Recorded data:

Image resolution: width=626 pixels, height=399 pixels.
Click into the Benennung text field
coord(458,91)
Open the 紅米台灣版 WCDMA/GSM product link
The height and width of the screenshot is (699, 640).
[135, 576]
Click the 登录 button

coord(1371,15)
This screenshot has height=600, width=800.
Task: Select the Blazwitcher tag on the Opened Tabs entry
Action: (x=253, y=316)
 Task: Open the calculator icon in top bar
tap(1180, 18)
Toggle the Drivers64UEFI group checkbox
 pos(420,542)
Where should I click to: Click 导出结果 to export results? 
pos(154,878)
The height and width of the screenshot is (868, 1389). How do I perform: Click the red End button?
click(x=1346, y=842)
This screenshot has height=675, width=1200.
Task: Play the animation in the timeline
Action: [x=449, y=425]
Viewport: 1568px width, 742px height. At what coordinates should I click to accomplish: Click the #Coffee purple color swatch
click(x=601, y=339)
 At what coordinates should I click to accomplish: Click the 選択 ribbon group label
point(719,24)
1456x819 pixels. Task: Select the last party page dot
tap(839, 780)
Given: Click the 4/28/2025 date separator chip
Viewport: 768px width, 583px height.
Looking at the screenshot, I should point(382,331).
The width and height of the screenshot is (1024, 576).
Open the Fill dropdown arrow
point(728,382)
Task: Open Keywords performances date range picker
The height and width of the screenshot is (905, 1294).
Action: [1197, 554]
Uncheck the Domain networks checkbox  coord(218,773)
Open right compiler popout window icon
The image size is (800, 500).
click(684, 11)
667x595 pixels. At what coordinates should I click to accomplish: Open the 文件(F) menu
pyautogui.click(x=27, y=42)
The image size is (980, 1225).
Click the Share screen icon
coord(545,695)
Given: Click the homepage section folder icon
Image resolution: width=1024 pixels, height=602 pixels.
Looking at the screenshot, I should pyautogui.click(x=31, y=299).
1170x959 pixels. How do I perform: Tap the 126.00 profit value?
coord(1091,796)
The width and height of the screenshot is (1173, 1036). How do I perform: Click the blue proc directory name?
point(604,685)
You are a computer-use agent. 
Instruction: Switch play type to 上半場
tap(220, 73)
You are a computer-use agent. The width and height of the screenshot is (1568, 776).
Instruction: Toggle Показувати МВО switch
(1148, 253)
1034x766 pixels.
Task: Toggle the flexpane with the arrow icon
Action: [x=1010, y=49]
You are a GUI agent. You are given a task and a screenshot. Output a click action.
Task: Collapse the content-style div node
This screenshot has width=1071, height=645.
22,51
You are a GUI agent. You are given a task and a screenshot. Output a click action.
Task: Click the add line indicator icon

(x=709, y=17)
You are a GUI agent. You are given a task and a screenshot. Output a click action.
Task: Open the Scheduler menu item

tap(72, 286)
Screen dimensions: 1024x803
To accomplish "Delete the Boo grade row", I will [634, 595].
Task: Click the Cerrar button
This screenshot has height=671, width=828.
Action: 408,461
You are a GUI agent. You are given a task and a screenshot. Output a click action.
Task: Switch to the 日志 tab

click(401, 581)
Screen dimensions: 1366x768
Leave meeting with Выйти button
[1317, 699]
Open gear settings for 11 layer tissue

■ **Exercise directions**
Recast every line of the records above as a Markdown table with the columns Row and Line. Number the rows and leave out blank lines.

■ **Exercise result**
| Row | Line |
|---|---|
| 1 | Image resolution: width=626 pixels, height=399 pixels. |
| 2 | Click into the Benennung text field |
| 3 | coord(458,91) |
| 4 | Open the 紅米台灣版 WCDMA/GSM product link |
| 5 | The height and width of the screenshot is (699, 640). |
| 6 | [135, 576] |
| 7 | Click the 登录 button |
| 8 | coord(1371,15) |
| 9 | This screenshot has height=600, width=800. |
| 10 | Task: Select the Blazwitcher tag on the Opened Tabs entry |
| 11 | Action: (x=253, y=316) |
| 12 |  Task: Open the calculator icon in top bar |
| 13 | tap(1180, 18) |
| 14 | Toggle the Drivers64UEFI group checkbox |
| 15 |  pos(420,542) |
| 16 | Where should I click to: Click 导出结果 to export results?  |
| 17 | pos(154,878) |
| 18 | The height and width of the screenshot is (868, 1389). How do I perform: Click the red End button? |
| 19 | click(x=1346, y=842) |
| 20 | This screenshot has height=675, width=1200. |
| 21 | Task: Play the animation in the timeline |
| 22 | Action: [x=449, y=425] |
| 23 | Viewport: 1568px width, 742px height. At what coordinates should I click to accomplish: Click the #Coffee purple color swatch |
| 24 | click(x=601, y=339) |
| 25 |  At what coordinates should I click to accomplish: Click the 選択 ribbon group label |
| 26 | point(719,24) |
| 27 | 1456x819 pixels. Task: Select the last party page dot |
| 28 | tap(839, 780) |
| 29 | Given: Click the 4/28/2025 date separator chip |
| 30 | Viewport: 768px width, 583px height. |
| 31 | Looking at the screenshot, I should point(382,331). |
| 32 | The width and height of the screenshot is (1024, 576). |
| 33 | Open the Fill dropdown arrow |
| 34 | point(728,382) |
| 35 | Task: Open Keywords performances date range picker |
| 36 | The height and width of the screenshot is (905, 1294). |
| 37 | Action: [1197, 554] |
| 38 | Uncheck the Domain networks checkbox  coord(218,773) |
| 39 | Open right compiler popout window icon |
| 40 | The image size is (800, 500). |
| 41 | click(684, 11) |
| 42 | 667x595 pixels. At what coordinates should I click to accomplish: Open the 文件(F) menu |
| 43 | pyautogui.click(x=27, y=42) |
| 44 | The image size is (980, 1225). |
| 45 | Click the Share screen icon |
| 46 | coord(545,695) |
| 47 | Given: Click the homepage section folder icon |
| 48 | Image resolution: width=1024 pixels, height=602 pixels. |
| 49 | Looking at the screenshot, I should pyautogui.click(x=31, y=299). |
| 50 | 1170x959 pixels. How do I perform: Tap the 126.00 profit value? |
| 51 | coord(1091,796) |
| 52 | The width and height of the screenshot is (1173, 1036). How do I perform: Click the blue proc directory name? |
| 53 | point(604,685) |
| 54 | You are a computer-use agent.  |
| 55 | Instruction: Switch play type to 上半場 |
| 56 | tap(220, 73) |
| 57 | You are a computer-use agent. The width and height of the screenshot is (1568, 776). |
| 58 | Instruction: Toggle Показувати МВО switch |
| 59 | (1148, 253) |
| 60 | 1034x766 pixels. |
| 61 | Task: Toggle the flexpane with the arrow icon |
| 62 | Action: [x=1010, y=49] |
| 63 | You are a GUI agent. You are given a task and a screenshot. Output a click action. |
| 64 | Task: Collapse the content-style div node |
| 65 | This screenshot has width=1071, height=645. |
| 66 | 22,51 |
| 67 | You are a GUI agent. You are given a task and a screenshot. Output a click action. |
| 68 | Task: Click the add line indicator icon |
| 69 | (x=709, y=17) |
| 70 | You are a GUI agent. You are given a task and a screenshot. Output a click action. |
| 71 | Task: Open the Scheduler menu item |
| 72 | tap(72, 286) |
| 73 | Screen dimensions: 1024x803 |
| 74 | To accomplish "Delete the Boo grade row", I will [634, 595]. |
| 75 | Task: Click the Cerrar button |
| 76 | This screenshot has height=671, width=828. |
| 77 | Action: 408,461 |
| 78 | You are a GUI agent. You are given a task and a screenshot. Output a click action. |
| 79 | Task: Switch to the 日志 tab |
| 80 | click(401, 581) |
| 81 | Screen dimensions: 1366x768 |
| 82 | Leave meeting with Выйти button |
| 83 | [1317, 699] |
| 84 | Open gear settings for 11 layer tissue |